Люди и боги. Избранные произведения - [107]
— Вы сможете это сделать, Хаскл.
Бухгольц вздрагивает.
— Вы же мне сами сказали.
Его лицо озаряется отсветом ее улыбки.
— Да, я об этом забыл. Но так странно прозвучало мое имя в ваших устах… Называйте меня с сегодняшнего дня Хасклом, прошу вас, называйте меня так, не называйте больше Бухгольцем. Обещаете?

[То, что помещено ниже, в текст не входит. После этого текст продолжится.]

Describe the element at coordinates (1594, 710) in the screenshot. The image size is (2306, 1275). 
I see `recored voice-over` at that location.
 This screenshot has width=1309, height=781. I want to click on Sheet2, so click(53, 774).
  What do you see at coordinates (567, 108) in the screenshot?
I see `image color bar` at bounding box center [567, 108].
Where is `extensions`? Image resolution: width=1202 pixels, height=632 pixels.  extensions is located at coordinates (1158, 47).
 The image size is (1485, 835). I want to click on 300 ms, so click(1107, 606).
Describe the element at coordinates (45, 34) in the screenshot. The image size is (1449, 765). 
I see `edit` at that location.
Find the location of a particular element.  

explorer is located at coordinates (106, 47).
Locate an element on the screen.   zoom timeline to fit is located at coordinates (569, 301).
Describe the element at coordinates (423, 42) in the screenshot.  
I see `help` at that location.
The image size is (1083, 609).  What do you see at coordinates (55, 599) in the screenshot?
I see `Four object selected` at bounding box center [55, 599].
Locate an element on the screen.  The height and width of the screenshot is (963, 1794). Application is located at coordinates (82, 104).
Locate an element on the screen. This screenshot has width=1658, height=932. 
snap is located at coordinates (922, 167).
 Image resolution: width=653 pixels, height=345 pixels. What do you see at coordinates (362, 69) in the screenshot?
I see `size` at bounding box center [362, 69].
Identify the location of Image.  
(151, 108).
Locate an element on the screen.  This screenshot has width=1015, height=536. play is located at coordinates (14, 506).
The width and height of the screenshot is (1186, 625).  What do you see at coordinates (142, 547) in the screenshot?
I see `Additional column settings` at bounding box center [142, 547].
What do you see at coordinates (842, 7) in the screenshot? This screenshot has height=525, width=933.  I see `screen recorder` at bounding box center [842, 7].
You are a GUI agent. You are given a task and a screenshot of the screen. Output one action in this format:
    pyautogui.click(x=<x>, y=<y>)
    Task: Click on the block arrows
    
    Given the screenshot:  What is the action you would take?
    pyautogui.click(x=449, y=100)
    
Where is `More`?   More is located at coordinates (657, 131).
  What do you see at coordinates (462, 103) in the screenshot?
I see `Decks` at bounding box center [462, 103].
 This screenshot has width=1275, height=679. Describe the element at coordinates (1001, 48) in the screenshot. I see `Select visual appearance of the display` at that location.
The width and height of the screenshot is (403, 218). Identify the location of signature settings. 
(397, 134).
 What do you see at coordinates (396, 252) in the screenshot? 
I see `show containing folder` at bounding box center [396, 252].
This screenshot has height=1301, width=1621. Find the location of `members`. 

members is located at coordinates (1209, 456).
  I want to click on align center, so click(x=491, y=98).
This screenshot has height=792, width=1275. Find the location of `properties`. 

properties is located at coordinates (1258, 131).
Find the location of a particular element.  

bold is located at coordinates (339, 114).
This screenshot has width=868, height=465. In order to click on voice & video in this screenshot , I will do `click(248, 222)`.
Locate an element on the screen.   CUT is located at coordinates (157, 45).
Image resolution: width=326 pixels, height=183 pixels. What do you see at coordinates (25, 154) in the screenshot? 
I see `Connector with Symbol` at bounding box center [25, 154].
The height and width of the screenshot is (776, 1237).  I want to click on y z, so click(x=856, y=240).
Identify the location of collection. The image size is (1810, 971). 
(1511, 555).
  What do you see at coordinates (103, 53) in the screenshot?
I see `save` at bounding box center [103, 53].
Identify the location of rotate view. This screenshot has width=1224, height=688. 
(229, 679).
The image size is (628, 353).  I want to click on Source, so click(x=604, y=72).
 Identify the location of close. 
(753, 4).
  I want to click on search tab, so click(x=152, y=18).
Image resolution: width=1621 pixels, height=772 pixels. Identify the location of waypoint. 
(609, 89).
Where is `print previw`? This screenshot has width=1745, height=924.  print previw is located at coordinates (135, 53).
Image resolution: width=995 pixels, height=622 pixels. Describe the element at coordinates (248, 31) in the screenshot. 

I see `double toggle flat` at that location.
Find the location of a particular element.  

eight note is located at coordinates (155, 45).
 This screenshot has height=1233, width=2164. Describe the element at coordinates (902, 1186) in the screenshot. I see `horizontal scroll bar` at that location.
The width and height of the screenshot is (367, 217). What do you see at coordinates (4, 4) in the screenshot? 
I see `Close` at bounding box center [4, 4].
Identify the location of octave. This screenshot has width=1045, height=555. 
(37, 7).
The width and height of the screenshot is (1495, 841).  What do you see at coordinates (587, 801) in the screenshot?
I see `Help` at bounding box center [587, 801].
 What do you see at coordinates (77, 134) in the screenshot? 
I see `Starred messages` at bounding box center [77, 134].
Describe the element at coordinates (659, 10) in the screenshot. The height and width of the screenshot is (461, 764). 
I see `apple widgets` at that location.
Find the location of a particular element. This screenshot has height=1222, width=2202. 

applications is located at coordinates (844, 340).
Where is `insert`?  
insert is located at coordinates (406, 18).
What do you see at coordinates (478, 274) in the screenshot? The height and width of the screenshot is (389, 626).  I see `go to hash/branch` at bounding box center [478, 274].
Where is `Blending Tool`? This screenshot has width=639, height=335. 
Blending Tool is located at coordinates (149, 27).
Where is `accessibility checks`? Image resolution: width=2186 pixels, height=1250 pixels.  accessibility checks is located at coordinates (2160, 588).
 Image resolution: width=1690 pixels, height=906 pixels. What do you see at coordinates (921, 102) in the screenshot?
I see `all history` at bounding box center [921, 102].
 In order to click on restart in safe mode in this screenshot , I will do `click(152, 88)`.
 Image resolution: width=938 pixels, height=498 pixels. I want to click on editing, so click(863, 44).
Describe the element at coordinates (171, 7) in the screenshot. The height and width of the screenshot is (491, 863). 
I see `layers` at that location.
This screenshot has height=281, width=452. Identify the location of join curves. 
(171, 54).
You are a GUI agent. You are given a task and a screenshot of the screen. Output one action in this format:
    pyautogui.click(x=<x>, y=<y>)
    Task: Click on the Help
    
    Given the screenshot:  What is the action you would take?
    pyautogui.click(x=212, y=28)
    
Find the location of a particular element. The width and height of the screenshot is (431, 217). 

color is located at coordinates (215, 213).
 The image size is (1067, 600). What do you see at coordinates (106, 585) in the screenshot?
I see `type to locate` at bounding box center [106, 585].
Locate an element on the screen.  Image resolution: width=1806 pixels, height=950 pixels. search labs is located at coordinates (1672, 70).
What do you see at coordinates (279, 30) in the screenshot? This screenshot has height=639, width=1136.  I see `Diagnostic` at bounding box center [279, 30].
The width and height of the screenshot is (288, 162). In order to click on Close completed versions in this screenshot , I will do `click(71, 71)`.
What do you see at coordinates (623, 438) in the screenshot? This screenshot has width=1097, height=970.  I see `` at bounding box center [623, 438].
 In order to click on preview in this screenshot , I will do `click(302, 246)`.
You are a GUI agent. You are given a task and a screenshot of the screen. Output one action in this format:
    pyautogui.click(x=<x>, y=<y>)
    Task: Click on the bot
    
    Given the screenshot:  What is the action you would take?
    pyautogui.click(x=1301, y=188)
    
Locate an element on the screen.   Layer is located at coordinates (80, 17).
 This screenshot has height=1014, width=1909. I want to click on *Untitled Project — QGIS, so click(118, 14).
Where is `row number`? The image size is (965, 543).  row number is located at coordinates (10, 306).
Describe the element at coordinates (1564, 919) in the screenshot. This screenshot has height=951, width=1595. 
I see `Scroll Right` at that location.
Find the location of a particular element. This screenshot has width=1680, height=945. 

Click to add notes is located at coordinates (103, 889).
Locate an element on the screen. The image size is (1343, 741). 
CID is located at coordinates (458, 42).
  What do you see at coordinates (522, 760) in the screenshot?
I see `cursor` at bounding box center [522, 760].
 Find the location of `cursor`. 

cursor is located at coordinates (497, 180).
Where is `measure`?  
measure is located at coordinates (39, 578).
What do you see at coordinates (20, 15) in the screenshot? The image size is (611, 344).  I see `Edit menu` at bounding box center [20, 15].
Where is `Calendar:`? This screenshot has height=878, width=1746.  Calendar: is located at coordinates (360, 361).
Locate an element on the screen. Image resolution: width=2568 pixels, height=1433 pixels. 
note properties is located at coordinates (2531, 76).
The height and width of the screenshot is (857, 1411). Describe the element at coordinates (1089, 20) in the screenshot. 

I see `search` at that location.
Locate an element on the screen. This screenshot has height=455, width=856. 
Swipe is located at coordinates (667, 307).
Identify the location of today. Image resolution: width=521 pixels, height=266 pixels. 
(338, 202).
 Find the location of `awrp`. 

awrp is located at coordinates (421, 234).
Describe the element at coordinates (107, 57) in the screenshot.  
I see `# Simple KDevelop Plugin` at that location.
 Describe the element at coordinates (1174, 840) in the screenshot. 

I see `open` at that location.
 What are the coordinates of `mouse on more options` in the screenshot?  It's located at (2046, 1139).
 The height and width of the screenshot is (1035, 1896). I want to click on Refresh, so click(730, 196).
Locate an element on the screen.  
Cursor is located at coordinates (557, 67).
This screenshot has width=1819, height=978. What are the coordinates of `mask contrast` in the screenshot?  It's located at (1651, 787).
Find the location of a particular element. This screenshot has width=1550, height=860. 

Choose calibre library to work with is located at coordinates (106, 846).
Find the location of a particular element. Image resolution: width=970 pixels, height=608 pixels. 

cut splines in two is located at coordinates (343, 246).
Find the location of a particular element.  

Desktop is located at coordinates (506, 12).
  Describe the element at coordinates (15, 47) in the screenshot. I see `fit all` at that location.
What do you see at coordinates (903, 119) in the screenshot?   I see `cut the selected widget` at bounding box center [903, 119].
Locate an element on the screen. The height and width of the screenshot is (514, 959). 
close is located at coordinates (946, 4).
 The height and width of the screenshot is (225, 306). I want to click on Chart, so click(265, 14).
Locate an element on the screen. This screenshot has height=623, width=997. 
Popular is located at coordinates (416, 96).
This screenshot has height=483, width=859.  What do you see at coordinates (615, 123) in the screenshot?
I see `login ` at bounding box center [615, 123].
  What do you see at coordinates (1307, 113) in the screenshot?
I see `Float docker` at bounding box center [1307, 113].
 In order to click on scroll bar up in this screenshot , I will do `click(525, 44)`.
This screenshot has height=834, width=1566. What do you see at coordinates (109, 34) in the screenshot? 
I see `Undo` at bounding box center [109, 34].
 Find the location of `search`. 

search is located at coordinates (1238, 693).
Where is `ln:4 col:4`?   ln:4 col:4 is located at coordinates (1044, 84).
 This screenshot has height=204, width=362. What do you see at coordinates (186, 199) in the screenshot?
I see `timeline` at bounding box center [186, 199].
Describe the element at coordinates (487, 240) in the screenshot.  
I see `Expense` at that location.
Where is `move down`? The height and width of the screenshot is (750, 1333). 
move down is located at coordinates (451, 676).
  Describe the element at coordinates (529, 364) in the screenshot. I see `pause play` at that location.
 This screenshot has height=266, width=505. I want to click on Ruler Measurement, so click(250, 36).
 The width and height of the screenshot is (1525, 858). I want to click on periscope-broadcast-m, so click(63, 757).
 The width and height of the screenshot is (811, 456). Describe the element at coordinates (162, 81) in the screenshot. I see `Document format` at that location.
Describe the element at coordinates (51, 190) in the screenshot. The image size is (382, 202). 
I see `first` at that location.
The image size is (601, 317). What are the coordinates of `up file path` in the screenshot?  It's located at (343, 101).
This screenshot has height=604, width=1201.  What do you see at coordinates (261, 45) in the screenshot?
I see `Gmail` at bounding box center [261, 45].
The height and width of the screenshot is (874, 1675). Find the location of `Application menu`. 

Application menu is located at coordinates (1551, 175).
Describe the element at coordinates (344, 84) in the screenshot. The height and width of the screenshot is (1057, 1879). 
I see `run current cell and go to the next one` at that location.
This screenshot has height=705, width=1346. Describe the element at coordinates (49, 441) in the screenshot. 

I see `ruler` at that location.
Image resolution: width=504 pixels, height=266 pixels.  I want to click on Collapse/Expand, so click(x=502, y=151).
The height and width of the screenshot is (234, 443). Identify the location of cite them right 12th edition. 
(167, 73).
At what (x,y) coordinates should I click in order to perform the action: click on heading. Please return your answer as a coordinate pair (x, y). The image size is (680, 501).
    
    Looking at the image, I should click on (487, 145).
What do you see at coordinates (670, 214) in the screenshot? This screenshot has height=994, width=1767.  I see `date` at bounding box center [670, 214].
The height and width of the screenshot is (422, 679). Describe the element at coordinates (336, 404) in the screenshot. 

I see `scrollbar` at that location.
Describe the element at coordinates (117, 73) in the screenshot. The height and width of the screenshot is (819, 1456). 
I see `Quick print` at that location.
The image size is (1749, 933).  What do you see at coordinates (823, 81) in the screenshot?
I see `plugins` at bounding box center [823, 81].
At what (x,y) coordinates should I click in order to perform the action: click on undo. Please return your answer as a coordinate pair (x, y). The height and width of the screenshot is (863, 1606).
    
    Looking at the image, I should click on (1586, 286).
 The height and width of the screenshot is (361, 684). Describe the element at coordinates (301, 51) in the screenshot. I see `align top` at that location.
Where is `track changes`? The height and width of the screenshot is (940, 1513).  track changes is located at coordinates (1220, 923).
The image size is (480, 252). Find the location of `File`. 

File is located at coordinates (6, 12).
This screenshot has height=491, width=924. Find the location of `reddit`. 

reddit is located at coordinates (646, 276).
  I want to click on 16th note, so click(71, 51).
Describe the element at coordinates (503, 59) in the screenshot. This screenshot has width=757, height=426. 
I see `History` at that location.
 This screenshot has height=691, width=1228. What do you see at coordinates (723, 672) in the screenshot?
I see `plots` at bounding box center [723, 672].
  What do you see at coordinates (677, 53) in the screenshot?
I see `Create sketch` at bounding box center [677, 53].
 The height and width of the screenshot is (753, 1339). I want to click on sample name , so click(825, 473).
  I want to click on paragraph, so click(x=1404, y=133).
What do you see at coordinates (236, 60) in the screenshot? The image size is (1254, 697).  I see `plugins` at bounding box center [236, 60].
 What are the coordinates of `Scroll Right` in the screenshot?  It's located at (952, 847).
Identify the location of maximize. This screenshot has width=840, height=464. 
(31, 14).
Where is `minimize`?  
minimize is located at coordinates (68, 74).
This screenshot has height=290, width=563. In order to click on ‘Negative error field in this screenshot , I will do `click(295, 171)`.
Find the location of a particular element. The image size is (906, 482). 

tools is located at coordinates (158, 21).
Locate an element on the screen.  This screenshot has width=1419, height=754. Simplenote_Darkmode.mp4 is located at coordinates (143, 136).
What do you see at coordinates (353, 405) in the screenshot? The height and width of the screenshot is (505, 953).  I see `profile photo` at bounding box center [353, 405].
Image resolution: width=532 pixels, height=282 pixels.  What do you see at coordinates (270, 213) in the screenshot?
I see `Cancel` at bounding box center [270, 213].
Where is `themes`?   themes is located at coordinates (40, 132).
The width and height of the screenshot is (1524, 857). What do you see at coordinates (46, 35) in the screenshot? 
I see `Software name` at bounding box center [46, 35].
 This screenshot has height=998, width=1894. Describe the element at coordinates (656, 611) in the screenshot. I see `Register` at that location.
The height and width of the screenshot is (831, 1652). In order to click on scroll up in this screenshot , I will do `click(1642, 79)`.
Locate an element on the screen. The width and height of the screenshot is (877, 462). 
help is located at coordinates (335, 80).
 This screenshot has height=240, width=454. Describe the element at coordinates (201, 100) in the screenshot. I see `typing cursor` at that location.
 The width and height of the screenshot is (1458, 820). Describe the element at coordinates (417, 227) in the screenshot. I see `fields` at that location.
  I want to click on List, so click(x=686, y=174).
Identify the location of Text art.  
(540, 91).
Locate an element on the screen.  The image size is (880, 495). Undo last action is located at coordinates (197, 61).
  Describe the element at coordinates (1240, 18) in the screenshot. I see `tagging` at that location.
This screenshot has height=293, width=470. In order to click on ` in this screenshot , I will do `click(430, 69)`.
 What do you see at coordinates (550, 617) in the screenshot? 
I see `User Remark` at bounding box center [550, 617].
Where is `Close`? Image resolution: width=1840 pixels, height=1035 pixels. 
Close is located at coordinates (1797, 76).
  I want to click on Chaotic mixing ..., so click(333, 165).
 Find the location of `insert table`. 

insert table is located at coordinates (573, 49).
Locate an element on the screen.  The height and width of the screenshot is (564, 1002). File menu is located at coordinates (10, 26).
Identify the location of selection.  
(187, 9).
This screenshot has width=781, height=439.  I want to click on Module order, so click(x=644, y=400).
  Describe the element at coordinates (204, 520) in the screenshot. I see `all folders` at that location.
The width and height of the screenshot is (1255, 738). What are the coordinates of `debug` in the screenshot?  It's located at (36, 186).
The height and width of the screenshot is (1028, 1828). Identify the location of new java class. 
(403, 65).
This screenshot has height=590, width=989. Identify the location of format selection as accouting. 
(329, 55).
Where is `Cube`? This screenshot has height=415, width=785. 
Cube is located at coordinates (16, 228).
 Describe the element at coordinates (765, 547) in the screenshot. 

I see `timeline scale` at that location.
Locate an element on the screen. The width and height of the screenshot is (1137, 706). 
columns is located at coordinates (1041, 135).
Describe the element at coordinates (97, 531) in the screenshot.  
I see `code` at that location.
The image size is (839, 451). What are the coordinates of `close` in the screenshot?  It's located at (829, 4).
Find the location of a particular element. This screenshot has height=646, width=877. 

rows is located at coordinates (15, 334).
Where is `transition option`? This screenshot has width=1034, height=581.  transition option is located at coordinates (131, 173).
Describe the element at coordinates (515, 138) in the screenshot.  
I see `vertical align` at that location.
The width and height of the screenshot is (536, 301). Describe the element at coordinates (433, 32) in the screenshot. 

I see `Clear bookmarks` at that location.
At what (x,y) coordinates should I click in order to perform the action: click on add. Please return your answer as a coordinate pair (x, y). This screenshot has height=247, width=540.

— Да, — кивает она головой.
— Тогда хорошо, хорошо, хорошо, — парень хлопает в ладоши, — конечно, я смогу это создать, и создам, увидите. Завтра же начинаю над этим работать. Вам нравится идея? Великая идея, не правда ли? Эта «Мать» — не мать, а мать и одновременно дитя. Нравится вам?
— Очень нравится.
— Понимаете, что я хочу этим сказать? Начало в слиянии с концом — точно круг, — понимаете! И мать и ребенок — в одном.
— Нет, не понимаю, но то, что вы хотите создать, очень красиво. Мать-дитя. Мать в самом деле так выглядит…
— А вы думаете — это поймут? Опять будет стоять запыленная фигура в студии, и мыши будут ее грызть…
— Тоже, подумаешь, забота! Вы разве делаете ваши работы для них? Ведь вы творите для себя, не правда ли?
— А где я возьму деньги на мрамор, я хочу это высечь из мрамора, — говорит озабоченно Бухгольц.
— На это мы деньги раздобудем.
Слово «мы» воодушевляет Бухгольца больше, чем все ее слова, и он внезапно хватает девушку за руку.
— Двойра, вы хотите, чтобы я создал «Мать»?
— Да, — кивает Двойра головой.
— Идите ко мне жить.
Двойра на мгновение останавливается, но тут же, не произнеся ни единого слова, опускает она голову и, уставясь в землю, продолжает идти.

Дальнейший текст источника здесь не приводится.